Edwards feels that this decision fails to take into account that for minority and marginalized students on campus, the space of Lee Chapel, which includes a portrait of Lee in his Confederate uniform and a recumbent statue of Lee, in addition to being situated above the Lee family crypt, has the potential to “induce trauma.”

“The change in the space is very slow, and it’s too slow to be like, ‘Oh, you can just work through it,’” Edwards said. “We don’t want to work through it.”

Another student who helped draft the email, Joelle Simeu, ‘20, agreed with Edwards. Simeu said she believes the university is at a moment in its history where administrators need to be willing to make “big splashes.”

“The way that I see President Dudley is as a philosopher who is frankly okay with inconclusive ideas,” Simeu said. “If it comes to the point where you need to make a splash in order for people to not feel like they’re burning, are you willing to do that? And to this day, I don’t think that Dudley is ready to make splashes.”

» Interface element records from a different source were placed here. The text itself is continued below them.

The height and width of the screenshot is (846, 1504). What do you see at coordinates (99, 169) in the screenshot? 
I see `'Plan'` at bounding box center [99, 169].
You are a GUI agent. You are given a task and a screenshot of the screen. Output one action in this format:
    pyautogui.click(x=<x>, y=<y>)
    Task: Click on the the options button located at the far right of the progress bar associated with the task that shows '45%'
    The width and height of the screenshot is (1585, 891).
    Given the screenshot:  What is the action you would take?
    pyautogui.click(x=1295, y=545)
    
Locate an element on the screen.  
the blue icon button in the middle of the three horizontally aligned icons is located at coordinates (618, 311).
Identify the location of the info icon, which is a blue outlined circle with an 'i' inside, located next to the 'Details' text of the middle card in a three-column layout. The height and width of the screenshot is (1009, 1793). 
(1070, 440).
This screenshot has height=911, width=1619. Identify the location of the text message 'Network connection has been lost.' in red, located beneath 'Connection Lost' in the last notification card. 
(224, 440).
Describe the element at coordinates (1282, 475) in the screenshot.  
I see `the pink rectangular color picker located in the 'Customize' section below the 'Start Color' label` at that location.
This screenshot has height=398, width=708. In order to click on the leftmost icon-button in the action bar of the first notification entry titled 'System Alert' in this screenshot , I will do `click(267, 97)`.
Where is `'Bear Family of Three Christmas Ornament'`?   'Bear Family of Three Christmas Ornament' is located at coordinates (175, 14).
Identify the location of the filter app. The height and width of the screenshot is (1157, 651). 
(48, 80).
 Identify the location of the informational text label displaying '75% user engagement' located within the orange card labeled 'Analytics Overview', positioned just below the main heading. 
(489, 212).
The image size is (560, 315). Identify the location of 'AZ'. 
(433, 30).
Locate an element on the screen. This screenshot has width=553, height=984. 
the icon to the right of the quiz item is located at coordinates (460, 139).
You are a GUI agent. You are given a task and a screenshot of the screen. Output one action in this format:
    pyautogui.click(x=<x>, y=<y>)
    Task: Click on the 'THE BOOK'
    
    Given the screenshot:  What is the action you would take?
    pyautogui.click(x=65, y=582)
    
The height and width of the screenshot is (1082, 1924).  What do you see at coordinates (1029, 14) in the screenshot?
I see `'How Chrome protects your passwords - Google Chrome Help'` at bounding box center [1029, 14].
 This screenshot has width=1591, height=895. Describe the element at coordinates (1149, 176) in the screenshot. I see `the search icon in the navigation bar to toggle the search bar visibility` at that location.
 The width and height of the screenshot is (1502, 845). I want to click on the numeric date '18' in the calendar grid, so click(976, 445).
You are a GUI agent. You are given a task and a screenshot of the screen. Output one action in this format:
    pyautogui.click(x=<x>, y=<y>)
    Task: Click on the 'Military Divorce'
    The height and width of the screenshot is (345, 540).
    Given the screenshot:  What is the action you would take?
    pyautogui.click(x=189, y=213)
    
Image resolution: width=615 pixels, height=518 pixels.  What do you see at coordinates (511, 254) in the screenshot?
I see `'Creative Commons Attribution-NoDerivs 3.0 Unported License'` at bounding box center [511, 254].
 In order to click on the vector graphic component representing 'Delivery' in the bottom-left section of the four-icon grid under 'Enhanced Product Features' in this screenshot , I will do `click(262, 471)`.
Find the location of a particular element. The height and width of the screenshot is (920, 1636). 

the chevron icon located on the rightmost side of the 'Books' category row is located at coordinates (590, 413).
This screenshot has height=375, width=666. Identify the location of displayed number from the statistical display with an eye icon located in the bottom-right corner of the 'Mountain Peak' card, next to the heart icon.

The group of students requesting a change of location for the Parents Weekend Address echoed the need to take a stand in their email to Dudley.

“We respectfully ask that you move your Parents and Family Weekend address from Lee Chapel to somewhere that connects us all without igniting significant trauma in a portion of the community. We believe that this would be a step toward proving that we are a community that cares for all its members,” the students wrote in the email to Dudley. “You have the power to heed the call and ensure that Washington and Lee University backs its words through actions.”

Edwards said she was pleasantly surprised by Dudley’s subsequent decision to move his address out of Lee Chapel.

“I was elated,” Edwards said. “We were really just going out on a limb, and most of us didn’t think that he was going to say yes, so when he did, we were just all really excited.”

Dudley has scheduled an in-person meeting for this week with the students who drafted the email, in an effort to better understand their view. Edwards says she hopes the conversation can turn to moving all university events out of Lee Chapel, as the Commission had recommended.

“I just know that there are students who are ready for the changes that were talked about in the Commission,” Edwards said. “And the fact that they were able to talk to people in the [Washington and Lee] community from all sides of each point and still come to the conclusions that they made says a lot about where this community wants to go and should go. We’re ready to fight for the Commission’s recommendations.”